Elected officials are outraged over the spate of recent deaths in MTA subway stations. Manhattan Borough President Scott Stringer has called upon the MTA to “conduct an in-depth investigation” of these incidents, and New York City Councilman and Transportation Committee Chairman James Vacca declared Tuesday that he’ll assemble key transit officials for an emergency hearing because “standing by without a plan of action as incident after incident occurs is not an option.”
While subway deaths appear to be on the rise (there have been six so far this year, on track to double the annual average), annual fatalities on MTA tracks have held steady around 50 for the past few years, peaking in 2007 and 2012 with 55. These incidents have attracted more attention in recent weeks, however, after two riders were pushed in front of trains in separate incidents in December.

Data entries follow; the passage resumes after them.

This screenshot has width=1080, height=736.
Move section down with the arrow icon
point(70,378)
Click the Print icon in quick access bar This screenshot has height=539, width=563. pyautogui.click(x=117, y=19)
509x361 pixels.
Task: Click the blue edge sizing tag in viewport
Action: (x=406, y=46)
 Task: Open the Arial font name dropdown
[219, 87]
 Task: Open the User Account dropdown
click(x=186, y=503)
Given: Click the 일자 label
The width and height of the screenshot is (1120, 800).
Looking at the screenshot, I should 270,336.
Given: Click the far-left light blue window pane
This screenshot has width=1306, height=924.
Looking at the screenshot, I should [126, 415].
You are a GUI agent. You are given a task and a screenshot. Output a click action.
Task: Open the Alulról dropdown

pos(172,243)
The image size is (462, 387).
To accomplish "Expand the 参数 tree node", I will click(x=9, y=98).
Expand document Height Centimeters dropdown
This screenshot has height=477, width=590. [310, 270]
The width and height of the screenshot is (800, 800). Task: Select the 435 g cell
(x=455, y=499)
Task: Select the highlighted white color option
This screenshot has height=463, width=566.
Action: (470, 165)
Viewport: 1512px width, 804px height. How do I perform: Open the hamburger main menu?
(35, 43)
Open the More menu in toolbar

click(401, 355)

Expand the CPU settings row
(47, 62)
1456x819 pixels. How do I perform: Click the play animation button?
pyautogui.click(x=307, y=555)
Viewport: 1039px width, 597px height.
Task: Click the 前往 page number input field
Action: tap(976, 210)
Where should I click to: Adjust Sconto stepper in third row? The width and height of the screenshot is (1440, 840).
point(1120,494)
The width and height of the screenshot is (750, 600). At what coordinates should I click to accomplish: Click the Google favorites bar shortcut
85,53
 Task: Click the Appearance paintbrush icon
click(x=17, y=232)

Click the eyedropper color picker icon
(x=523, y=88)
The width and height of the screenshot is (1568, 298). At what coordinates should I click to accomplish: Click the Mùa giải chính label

December was a gruesome month beneath the streets of New York, but it was even scarier above ground. In December 2012, 16 pedestrians and one cyclist were killed in New York City, including four hit-and-runs between December 26 and 29. There were also 1,500 reported injuries to pedestrians and cyclists in December, the most of any month all year. Yet nobody called for an investigation or an emergency hearing on reckless driving.
Nobody would disagree with Vacca when he says that “one life lost on our subway tracks is one life too many,” but would the statement be just as true if we substituted “city streets” for “subway tracks”?